How would we respond? Lovingly, “Peter invited the men into the house to be his guests” (10:23). Obedience is better than religion.

“Does the Lord delight in burnt offerings and sacrifices as much as in obeying the voice of the Lord? To obey is better than sacrifice…” (1 Samuel 15:22)

Pray: “Lord, help me to walk in obedience today. Help me to see every man, woman and child in the manner you see them. May your words to Peter ring in my mind as I treat every person that I meet with the dignity that should be afforded to those made in the image of God.”


Saturday, June 29

Read: Acts 10:19-35

Consider: This event changed your life and it changed mine. Up until that time, the Jesus-followers were all Jewish. In fact, people considered them to be just another Jewish sect. You had the Pharisees, the Sadducees, the Zealots, the Essenes—and now, the Nazarenes. But God was up to something. You may have noticed God giving birth to this when he called a man named Saul, who later became the Apostle Paul…

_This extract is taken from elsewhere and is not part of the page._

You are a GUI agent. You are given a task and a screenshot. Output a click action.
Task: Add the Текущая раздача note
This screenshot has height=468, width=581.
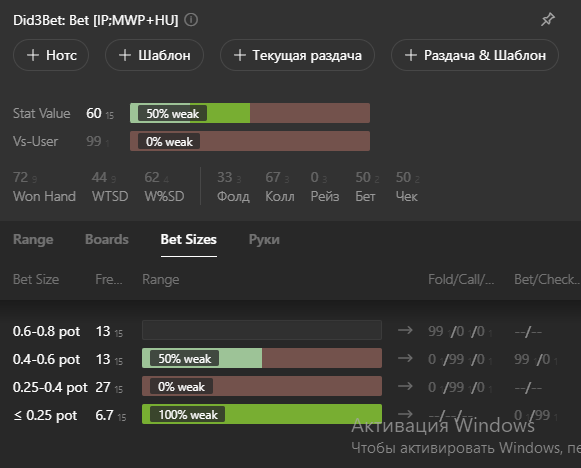pyautogui.click(x=297, y=55)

“This man is my chosen instrument to carry my name before the Gentiles and their kings and before the people of Israel.” (9:15)

God was not changing the rules. Clear back in the first book of the Hebrew Bible, God made it clear to Abraham that his intent was the salvation of the entire world (see Thursday). No, God was not changing his plan, but he was changing the hearts of his people. Peter articulated his own change very clearly…

“God has shown me that I should not call anyone impure or unclean.” (10:28)

“I now realize how true it is that God does not show favoritism but accepts from every nation the one who fears him and does what is right.” (10:34-35)

Is there anything that needs to change in the heart of today’s church in order for us to participate fully in God’s redemptive plan? Is there anything that needs to change in my heart? Anything in yours?

“So from now on we regard no one from a worldly point of view. Though we once regarded Christ in this way, we do so no longer. Therefore, if anyone is in Christ, he is a new creation; the old has gone, the new has come! All this is from God, who reconciled us to himself through Christ and gave us the ministry of reconciliation: that God was reconciling the world to himself in Christ, not counting people's sins against them. And he has committed to us the message of reconciliation. We are therefore Christ's ambassadors, as though God were making his appeal through us.” (2 Corinthians 5:16-20)

Pray: “Every day, Lord, teach me what it means to ‘regard no one from a worldly point of view.’ Like you did to Peter, change my heart in any manner you wish. I open myself to you for that purpose.”